= Work task =
After locating the line that contains "Where should I click to: Click the 速度指令" in the data below, set down exactly that line and each one after it through the line that contains "Task: Open the LATOKEN exchange name link", and nothing more.

Stored data entries

☆ ☆ ☆ ☆ ☆

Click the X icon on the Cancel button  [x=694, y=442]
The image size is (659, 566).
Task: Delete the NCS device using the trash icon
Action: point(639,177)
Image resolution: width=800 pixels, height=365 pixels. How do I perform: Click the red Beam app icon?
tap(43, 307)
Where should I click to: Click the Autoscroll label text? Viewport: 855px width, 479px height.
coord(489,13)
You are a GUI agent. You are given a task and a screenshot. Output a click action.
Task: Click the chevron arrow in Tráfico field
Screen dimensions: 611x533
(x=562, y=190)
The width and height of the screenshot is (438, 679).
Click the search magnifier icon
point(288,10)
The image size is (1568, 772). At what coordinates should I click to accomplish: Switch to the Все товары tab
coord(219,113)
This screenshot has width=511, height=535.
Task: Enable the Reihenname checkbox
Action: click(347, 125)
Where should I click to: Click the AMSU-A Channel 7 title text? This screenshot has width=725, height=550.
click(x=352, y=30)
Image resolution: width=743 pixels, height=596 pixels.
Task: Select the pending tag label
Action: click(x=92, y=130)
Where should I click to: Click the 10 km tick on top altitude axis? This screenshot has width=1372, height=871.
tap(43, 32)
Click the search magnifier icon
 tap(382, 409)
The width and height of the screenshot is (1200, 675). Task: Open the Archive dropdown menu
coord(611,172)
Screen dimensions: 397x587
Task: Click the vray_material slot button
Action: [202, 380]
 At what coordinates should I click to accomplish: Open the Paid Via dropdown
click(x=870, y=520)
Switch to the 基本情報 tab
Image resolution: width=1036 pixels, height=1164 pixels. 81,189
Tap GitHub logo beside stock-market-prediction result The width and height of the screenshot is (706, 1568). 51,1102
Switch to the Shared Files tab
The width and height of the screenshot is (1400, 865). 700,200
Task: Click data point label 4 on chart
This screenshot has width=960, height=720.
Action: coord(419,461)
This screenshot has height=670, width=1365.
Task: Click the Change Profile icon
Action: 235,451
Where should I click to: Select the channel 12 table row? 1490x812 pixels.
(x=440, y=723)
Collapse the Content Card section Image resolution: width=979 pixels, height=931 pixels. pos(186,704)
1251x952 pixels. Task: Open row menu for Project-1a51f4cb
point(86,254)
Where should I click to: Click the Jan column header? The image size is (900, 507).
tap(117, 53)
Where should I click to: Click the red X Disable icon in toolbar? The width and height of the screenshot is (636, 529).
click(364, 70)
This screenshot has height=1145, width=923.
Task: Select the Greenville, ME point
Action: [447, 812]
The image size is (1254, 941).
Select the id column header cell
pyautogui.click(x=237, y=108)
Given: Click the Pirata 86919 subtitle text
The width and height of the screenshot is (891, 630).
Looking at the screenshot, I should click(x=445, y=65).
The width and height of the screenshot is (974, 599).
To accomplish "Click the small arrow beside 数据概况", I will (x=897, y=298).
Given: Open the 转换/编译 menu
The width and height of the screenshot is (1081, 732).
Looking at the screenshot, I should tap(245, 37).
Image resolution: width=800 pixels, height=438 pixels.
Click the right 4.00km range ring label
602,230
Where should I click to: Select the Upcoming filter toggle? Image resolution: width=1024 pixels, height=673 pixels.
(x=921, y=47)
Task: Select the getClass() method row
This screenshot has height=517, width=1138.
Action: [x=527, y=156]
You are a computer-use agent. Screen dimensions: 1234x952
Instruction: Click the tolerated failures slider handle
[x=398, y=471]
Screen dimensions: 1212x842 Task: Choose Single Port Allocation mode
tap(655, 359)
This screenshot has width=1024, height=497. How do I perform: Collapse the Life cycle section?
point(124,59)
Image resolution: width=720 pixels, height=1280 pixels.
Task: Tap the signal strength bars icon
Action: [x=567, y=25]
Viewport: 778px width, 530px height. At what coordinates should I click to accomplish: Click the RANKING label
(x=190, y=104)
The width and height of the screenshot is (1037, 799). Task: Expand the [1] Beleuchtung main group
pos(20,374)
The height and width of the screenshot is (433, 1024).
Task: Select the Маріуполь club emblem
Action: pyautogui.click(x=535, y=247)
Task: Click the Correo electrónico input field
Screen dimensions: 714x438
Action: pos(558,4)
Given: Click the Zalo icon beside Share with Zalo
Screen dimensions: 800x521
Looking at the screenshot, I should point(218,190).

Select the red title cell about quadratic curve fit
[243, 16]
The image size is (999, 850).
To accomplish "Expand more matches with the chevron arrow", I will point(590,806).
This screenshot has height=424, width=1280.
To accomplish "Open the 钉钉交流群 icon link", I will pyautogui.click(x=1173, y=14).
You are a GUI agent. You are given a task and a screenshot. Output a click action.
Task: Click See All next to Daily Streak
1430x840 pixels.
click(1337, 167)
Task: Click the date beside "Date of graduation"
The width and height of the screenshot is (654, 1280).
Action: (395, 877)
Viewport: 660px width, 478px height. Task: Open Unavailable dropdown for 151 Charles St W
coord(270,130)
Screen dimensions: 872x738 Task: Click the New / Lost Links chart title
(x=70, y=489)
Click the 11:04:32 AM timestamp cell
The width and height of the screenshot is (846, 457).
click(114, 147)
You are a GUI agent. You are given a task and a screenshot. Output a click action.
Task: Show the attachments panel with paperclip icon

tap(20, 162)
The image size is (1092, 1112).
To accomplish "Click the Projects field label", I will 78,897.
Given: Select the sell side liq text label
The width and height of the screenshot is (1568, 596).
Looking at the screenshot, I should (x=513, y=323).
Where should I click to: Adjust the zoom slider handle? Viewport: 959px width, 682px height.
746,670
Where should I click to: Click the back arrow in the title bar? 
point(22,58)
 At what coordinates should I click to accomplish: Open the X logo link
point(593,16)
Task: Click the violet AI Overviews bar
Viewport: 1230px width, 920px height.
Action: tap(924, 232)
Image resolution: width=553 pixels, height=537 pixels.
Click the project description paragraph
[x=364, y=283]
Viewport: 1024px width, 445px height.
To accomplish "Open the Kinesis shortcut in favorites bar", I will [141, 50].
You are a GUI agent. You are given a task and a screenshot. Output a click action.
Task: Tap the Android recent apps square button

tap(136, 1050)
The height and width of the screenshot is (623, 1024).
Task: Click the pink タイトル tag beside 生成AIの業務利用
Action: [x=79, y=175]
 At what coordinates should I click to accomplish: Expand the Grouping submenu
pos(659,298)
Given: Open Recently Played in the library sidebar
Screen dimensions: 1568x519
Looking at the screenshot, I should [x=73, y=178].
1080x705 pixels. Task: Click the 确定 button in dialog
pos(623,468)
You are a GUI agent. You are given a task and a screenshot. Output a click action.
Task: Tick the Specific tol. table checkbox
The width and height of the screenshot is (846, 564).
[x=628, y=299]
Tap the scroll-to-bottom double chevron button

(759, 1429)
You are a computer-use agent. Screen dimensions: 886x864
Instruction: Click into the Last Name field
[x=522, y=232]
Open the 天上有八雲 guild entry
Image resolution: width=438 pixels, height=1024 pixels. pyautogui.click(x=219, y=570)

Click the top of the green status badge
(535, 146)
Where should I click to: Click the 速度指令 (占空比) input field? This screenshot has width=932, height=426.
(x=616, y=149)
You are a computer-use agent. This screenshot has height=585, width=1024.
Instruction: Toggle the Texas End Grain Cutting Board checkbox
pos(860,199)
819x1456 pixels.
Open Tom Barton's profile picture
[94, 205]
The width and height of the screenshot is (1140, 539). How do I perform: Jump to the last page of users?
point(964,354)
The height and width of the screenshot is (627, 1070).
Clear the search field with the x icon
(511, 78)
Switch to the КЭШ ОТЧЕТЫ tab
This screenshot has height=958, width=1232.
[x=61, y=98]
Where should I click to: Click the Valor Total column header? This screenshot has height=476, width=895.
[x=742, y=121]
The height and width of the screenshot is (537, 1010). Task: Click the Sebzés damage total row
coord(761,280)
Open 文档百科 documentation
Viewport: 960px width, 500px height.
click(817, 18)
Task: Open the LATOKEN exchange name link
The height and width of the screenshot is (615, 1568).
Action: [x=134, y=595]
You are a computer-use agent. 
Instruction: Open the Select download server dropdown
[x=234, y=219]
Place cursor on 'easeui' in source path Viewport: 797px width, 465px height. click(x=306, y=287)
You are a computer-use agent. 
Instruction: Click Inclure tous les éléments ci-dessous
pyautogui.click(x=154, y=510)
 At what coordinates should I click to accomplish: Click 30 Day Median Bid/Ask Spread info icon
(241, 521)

☆ ☆ ☆ ☆ ☆

= Exercise response =
Where should I click to: Click the 速度指令 (占空比) input field? This screenshot has width=932, height=426.
(x=616, y=149)
You are a computer-use agent. This screenshot has height=585, width=1024.
Instruction: Toggle the Texas End Grain Cutting Board checkbox
pos(860,199)
819x1456 pixels.
Open Tom Barton's profile picture
[94, 205]
The width and height of the screenshot is (1140, 539). How do I perform: Jump to the last page of users?
point(964,354)
The height and width of the screenshot is (627, 1070).
Clear the search field with the x icon
(511, 78)
Switch to the КЭШ ОТЧЕТЫ tab
This screenshot has height=958, width=1232.
[x=61, y=98]
Where should I click to: Click the Valor Total column header? This screenshot has height=476, width=895.
[x=742, y=121]
The height and width of the screenshot is (537, 1010). Task: Click the Sebzés damage total row
coord(761,280)
Open 文档百科 documentation
Viewport: 960px width, 500px height.
click(817, 18)
Task: Open the LATOKEN exchange name link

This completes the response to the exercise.